Suatu ketika datang sebuah pertanyaan kepada Mbah Petruk tentang video heboh Ustad Hariri di salah satu pengajian di Bandung. Bertanya sang penanya,”Mbah, tanggapan anda tentang Ustad Hariri bagaimana?”.

“Kalau menurutku sih bagus. ”

“Loh kok bagus Mbah? Maksudnya bagaimana? Kok anda malah memuji? Kok ndak ikut menghujat kelakuannya yang telah mencoreng islam itu?”

“Tidak ada pentingya untuk menghujat, karena toh selama ini tanpa ada kejadian dari Hariri itu, sebenarnya islam sudah di hujat sendiri oleh umat islam itu sendiri. Perbuatan kita, sikap perilaku dan cara pandang kita yang mengaku islam dan bangga dengan KTP Islam kita ini bahkan sebenarnya sebelas-dua belas sama Hariri alias ga jauh beda.”

“Kalau soal bagusnya, Mbah?”

“Jadi umat islam Indonesia, menjadi tergugah serta terbuka mata dan hatinya untuk tidak gampang-gampang percaya kepada segala hal yang artifisial atau jadi-jadian. Entah apapun sebutan atau nama profesinya, terserah jenis label jabatan yang di lekatkan padanya, dari kejadian ini umat islam akan mulai belajar kembali untuk mencari panutan, pemimpin, imam, sampai presiden yang benar-benar sejati.”

***

Sudah terlalu lama, bangsa indonesia ini mengidap penyakit hipokrisi akut, selain juga jenis-jenis penyakit psikologis lain yang sudah mencapai stadium empat yang sulit untuk di sembuhkan. Kita dengan mudah dan kalem mampu menyandingkan kemungkaran dan kebaikan, dosa dengan pahala, surga dan neraka, kebaikan dan kejahatan, kejelekan dan keindahan dan apapun saja. Karena sudah sedemikian kompleknya kehidupan kita yang di warnai hal seperti itu, semakin lama kita menjadi tidak mengerti kembali mana keindahan mana kebusukan, mana pemimpin mana parampok, mana presiden mana artis, mana ustad mana pedagang.

Kita sering melihat tayangan semacam Indonesia Idol.
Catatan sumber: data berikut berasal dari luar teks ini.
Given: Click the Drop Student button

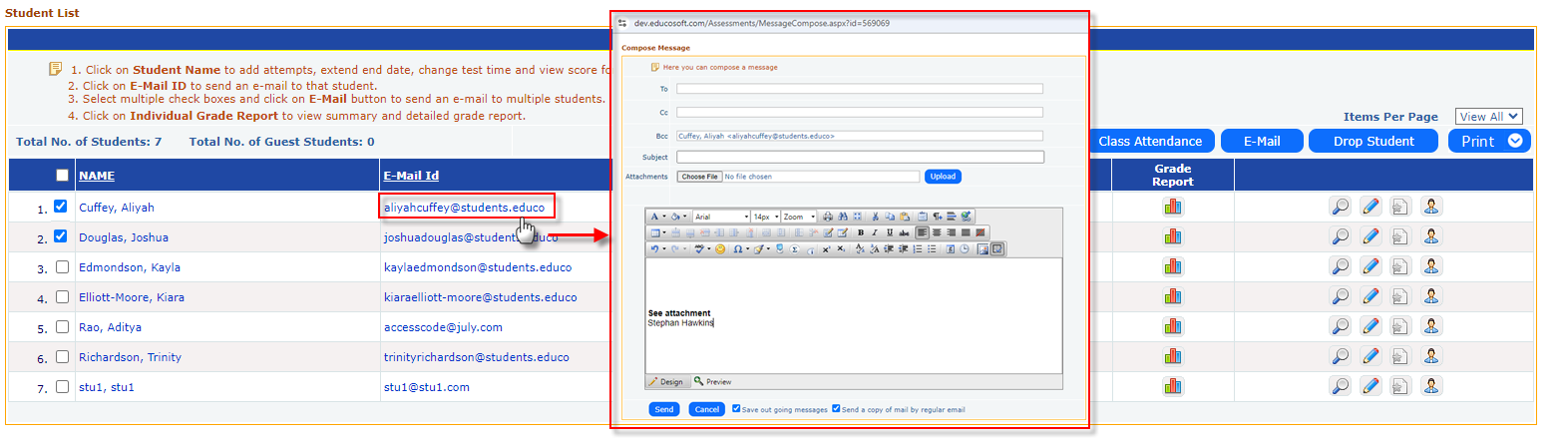Looking at the screenshot, I should [1372, 142].
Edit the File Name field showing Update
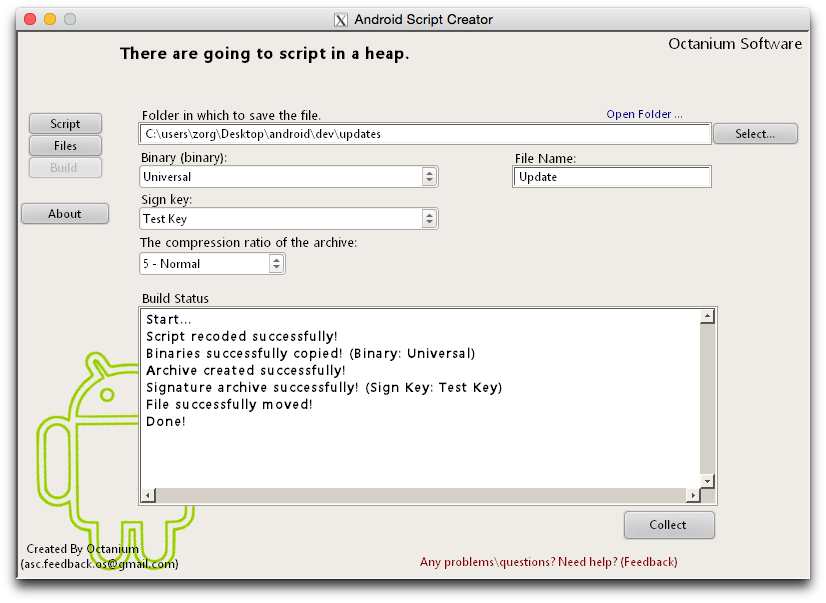 tap(611, 177)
Festival kompetisi menyanyi untuk mencari talenta yang terbaik dalam teknik dan karakter vokal untuk di orbitkan menjadi diva profesional. Talenta terbaik itu di poles, di asah dengan kriteria-kriteria yang sesuai dengan pemilik modal dan kira-kira potensial di senangi oleh konsumen. Dan lagu atau teknik vokal yang terbaik itu yang seperti apa? Mainstream saat ini secara bersama-sama telah menyepakati lagu barat lah yang di jadikan kiblat musik dunia. Mereka bangga telah melahirkan blues, jazz, rock, pop, RnB dan bermacam genre yang lain dan dengan santainya menyingkirkan musik-musik etnis, musik daerah yang mungkin secara seni tidak bisa di bilang lebih buruk dari blues, jazz dlsb.
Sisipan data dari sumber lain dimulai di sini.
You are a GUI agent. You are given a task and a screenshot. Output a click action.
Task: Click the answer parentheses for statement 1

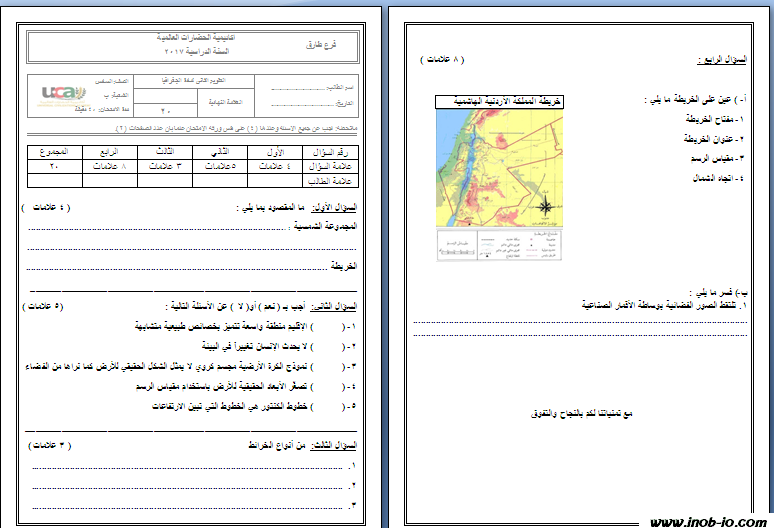point(349,327)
Karena ternyata Indonesia Idol juga hanya mengakomodir lagu-lagu barat sedangkan lagu-lagu daerah asli Indonesia tidak pernah di beri ruang. Sekalinya ada yang membawakan tembang daerah, langsung saja jurinya menyatakan tidak cocok dengan konsep indonesian idol. Kalau begitu, nama indonesian idol tidak cocok apabila konsepnya seperti yang juri nyatakan. Cocoknya di ganti saja American Idol versi Bahasa Indonesia.

Begitupun juga dengan ustad-ustad yang sekarang ini banyak muncul di televisi. Mereka bukan benar-benar orang terbaik yang mampu dalam hal kebaikan, mampu menjadi penjaga moral masyarakat, penjaga nilai-nilai luhur dan akidah agama yang mereka gembar-gemborkan. Mereka ternyata menjadi ustad hanya sekadar menjalankan sebuah profesi laiknya sopir angkot, atau pedagang kembang api.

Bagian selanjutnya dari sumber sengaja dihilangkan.